WHAT YOU NEED TO DO:
**a)** In the Fallout: New Vegas commentary, what job does Beatrix have when the player first meets her?
**b)** Decide whether each statement agrees with the Fallout: New Vegas commentary, answering yes or no and quoting the words that settle it: (i) Ben quit escort work because he felt like a piece of meat. (ii) Beatrix is forced into sex work. (iii) Anthony Burch works for Obsidian Entertainment.
**c)** Return the part of the Fallout: New Vegas commentary starting with "It's one thing" and going on through "branded as regressive.", with no changes.

TEXT SECTION:
--- START ---
Beatrix breaks the stereotype about women not enjoying sex or being more prudish than men but is also an excellent example of how positively sex workers can be portrayed. She is completely independent, isn't forced into sex work and there is more to her character than just sex. In fact, she works as a guard for a different faction when the player first meets her.

Old Ben's storyline is simpler but just as relevant; he says he's done "a bit of everything", from courier to butcher to gun-for-hire and one of the jobs he mentions is working as an escort. However, he says that he had to quit this job after a while due to feeling like a piece of meat. When attempting to hire him for the quest, he mentions that his first time doing the job left him feeling empty inside.

While Beatrix breaks stereotypes about women not enjoying sex, I feel like Ben breaks stereotypes about the assumption that men cannot be objectified and the idea that "guys are only after one thing". It's clear that he views his time as an escort negatively rather than positively.

I don't know whether Anita focused on these two examples or not but if so, it's clear that they aren't "background decoration". If not, while there are examples of strippers in Fallout: New Vegas who only add to the atmosphere -- such as at the Gamorrah casino -- there are male, female and even ghoul strippers. As with the escorts, it isn't limited to women.

The point is that Fallout: New Vegas is a game that should please everyone when it comes to gender issues, shouldn't it? It breaks down stereotypes for both sexes rather than enforces them. Everyone who is interested in equal treatment of the sexes should be pleased with Fallout: New Vegas, from sex-positive feminists to men's rights activists. However, it seems like even the inclusion of sex workers in Fallout: New Vegas is enough to warrant it a place in the "Women as Background Decoration" video.

It's one thing when a feminist critic of gaming neglects to mention examples that would damage their argument. It's another to use games with examples that are the exact opposite of their argument as examples that support their argument.

What we have here is a game that is progressive but is being branded as regressive.

This bothers me quite a lot because I don't want to see any more hand-wringing from developers about things they could've or should've done better when in reality, they haven't done anything wrong. This was the case last year, with Anthony Burch of Gearbox Software sheepishly stating that Anita was right to include Borderlands 2 in her second Damsels In Distress video (even though the player could use a female character, thereby invalidating Anita's argument about men committing violence against women). It wouldn't be right for anyone from Obsidian Entertainment to do the same when not only did they not do anything wrong, they actually did something right and are now facing a backlash from a sex-negative feminist for their inclusion in the first place.
--- END ---
SUPPLIED INFORMATION:
--- START ---
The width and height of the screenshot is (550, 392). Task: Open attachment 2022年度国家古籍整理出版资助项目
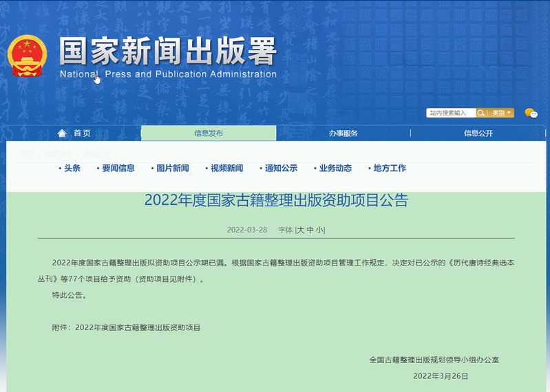[138, 328]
--- END ---
WRITTEN RESPONSES:
**a)** She works as a guard for a different faction.

**b)**
(i) Yes: "he says that he had to quit this job after a while due to feeling like a piece of meat"
(ii) No: "isn't forced into sex work"
(iii) No: "Anthony Burch of Gearbox Software"

**c)**
It's one thing when a feminist critic of gaming neglects to mention examples that would damage their argument. It's another to use games with examples that are the exact opposite of their argument as examples that support their argument.

What we have here is a game that is progressive but is being branded as regressive.